Tuesday, November 20, 2012

Memento pattern




  • Memento Design Pattern


Intent

    Without violating encapsulation, capture and externalize an object’s internal state so that the object can be returned to this state later.
    A magic cookie that encapsulates a “check point” capability.
    Promote undo or rollback to full object status.


Rules of thumb


    Command and Memento act as magic tokens to be passed around and invoked at a later time. In Command, the token represents a request; in Memento, it represents the internal state of an object at a particular time. Polymorphism is important to Command, but not to Memento because its interface is so narrow that a memento can only be passed as a value.
    Command can use Memento to maintain the state required for an undo operation.
    Memento is often used in conjunction with Iterator. An Iterator can use a Memento to capture the state of an iteration. The Iterator stores the Memento internally.
http://sourcemaking.com/design_patterns/memento




  • Memento pattern


The memento pattern is a software design pattern that provides the ability to restore an object to its previous state (undo via rollback).

The memento pattern is implemented with two objects: the originator and a caretaker. The originator is some object that has an internal state. The caretaker is going to do something to the originator, but wants to be able to undo the change. The caretaker first asks the originator for a memento object. Then it does whatever operation (or sequence of operations) it was going to do. To roll back to the state before the operations, it returns the memento object to the originator. The memento object itself is an opaque object (one which the caretaker cannot, or should not, change). When using this pattern, care should be taken if the originator may change other objects or resources - the memento pattern operates on a single object.
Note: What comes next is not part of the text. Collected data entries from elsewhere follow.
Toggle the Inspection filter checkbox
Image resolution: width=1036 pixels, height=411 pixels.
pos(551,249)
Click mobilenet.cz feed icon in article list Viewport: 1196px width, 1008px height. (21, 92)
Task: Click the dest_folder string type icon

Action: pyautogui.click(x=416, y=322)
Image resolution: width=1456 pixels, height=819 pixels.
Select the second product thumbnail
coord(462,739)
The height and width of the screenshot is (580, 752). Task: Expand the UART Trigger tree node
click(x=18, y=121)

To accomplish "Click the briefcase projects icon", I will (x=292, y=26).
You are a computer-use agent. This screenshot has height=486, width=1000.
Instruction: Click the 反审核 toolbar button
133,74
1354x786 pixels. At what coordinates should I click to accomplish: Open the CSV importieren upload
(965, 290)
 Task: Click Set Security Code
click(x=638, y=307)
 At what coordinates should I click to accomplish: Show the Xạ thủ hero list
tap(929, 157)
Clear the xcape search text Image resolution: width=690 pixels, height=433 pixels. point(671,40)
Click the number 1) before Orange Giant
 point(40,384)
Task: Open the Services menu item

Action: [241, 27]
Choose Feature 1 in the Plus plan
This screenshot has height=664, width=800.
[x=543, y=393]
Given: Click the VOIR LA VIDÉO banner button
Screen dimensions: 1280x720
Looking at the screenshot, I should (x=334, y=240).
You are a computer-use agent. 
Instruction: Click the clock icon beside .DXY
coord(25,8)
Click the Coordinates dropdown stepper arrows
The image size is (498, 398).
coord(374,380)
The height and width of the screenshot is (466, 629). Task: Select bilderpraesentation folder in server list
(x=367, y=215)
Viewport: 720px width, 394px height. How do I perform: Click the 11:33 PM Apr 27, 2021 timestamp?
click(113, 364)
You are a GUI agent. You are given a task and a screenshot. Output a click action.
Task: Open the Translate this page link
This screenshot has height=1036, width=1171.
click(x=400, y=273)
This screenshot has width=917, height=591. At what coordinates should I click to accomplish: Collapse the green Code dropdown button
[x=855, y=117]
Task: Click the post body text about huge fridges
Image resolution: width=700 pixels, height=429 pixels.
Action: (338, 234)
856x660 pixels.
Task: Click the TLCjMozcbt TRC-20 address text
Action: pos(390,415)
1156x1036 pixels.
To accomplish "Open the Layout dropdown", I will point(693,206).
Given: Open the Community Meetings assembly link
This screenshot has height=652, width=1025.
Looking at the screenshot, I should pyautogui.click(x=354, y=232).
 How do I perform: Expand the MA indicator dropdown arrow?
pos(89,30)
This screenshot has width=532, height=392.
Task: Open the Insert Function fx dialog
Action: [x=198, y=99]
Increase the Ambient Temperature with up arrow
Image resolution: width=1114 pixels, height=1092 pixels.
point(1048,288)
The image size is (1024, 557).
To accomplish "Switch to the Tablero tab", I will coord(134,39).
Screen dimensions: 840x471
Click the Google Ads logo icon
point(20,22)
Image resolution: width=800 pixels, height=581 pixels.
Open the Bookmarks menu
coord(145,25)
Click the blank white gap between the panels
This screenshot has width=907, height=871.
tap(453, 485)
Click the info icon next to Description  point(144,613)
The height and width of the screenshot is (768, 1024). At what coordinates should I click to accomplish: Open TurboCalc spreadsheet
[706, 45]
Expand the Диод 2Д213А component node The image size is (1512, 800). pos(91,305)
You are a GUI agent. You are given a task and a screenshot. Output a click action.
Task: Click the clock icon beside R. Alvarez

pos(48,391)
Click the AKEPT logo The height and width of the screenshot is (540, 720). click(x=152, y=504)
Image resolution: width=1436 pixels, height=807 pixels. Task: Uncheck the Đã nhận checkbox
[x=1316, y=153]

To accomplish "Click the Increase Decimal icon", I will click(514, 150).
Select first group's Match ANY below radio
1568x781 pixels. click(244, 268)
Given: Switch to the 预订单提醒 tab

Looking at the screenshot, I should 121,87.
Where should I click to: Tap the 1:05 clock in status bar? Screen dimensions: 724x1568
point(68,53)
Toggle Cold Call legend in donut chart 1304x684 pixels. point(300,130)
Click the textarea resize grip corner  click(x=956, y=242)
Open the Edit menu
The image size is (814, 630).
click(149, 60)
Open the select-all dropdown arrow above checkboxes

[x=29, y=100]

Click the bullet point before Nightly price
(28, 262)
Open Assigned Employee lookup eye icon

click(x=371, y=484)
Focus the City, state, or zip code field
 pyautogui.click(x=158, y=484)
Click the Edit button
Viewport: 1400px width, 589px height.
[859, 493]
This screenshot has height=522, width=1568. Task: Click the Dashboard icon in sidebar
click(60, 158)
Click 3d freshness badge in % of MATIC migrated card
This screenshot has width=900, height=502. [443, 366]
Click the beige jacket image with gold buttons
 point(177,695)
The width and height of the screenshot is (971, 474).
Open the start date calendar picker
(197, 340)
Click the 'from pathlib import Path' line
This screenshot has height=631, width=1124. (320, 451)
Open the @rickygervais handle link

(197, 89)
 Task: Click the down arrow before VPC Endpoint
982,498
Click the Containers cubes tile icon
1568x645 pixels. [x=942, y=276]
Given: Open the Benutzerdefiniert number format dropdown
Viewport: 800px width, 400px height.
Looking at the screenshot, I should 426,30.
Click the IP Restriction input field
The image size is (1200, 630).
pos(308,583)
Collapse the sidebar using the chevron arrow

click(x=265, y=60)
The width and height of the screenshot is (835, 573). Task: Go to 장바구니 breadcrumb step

Classic examples of the memento pattern include the seed of a pseudorandom number generator (it will always produce the same sequence thereafter when initialized with the seed state) and the state in a finite state machine.

http://en.wikipedia.org/wiki/Memento_pattern

Template Method Pattern



  • Template Method Design Pattern

Intent

    Define the skeleton of an algorithm in an operation, deferring some steps to client subclasses. Template Method lets subclasses redefine certain steps of an algorithm without changing the algorithm’s structure.

Rules of thumb

    Strategy is like Template Method except in its granularity.
    Template Method uses inheritance to vary part of an algorithm. Strategy uses delegation to vary the entire algorithm.
    Strategy modifies the logic of individual objects. Template Method modifies the logic of an entire class.
    Factory Method is a specialization of Template Method.
http://sourcemaking.com/design_patterns/template_method



  • Template method pattern

 the template method pattern is a behavioral design pattern that defines the program skeleton of an algorithm in a method, called template method, which defers some steps to subclasses. It lets one redefine certain steps of an algorithm without changing the algorithm's structure
 http://en.wikipedia.org/wiki/Template_method_pattern

State pattern



  • State Design Pattern


Intent

    Allow an object to alter its behavior when its internal state changes. The object will appear to change its class.
    An object-oriented state machine
    wrapper + polymorphic wrappee + collaboration


Example


The State pattern allows an object to change its behavior when its internal state changes. This pattern can be observed in a vending machine. Vending machines have states based on the inventory, amount of currency deposited, the ability to make change, the item selected, etc. When currency is deposited and a selection is made, a vending machine will either deliver a product and no change, deliver a product and change, deliver no product due to insufficient currency on deposit, or deliver no product due to inventory depletion.


Rules of thumb

    State objects are often Singletons.
    Flyweight explains when and how State objects can be shared.
    Interpreter can use State to define parsing contexts.
    Strategy has 2 different implementations, the first is similar to State. The difference is in binding times (Strategy is a bind-once pattern, whereas State is more dynamic).
    The structure of State and Bridge are identical (except that Bridge admits hierarchies of envelope classes, whereas State allows only one). The two patterns use the same structure to solve different problems: State allows an object’s behavior to change along with its state, while Bridge’s intent is to decouple an abstraction from its implementation so that the two can vary independently.
    The implementation of the State pattern builds on the Strategy pattern. The difference between State and Strategy is in the intent. With Strategy, the choice of algorithm is fairly stable. With State, a change in the state of the “context” object causes it to select from its “palette” of Strategy objects.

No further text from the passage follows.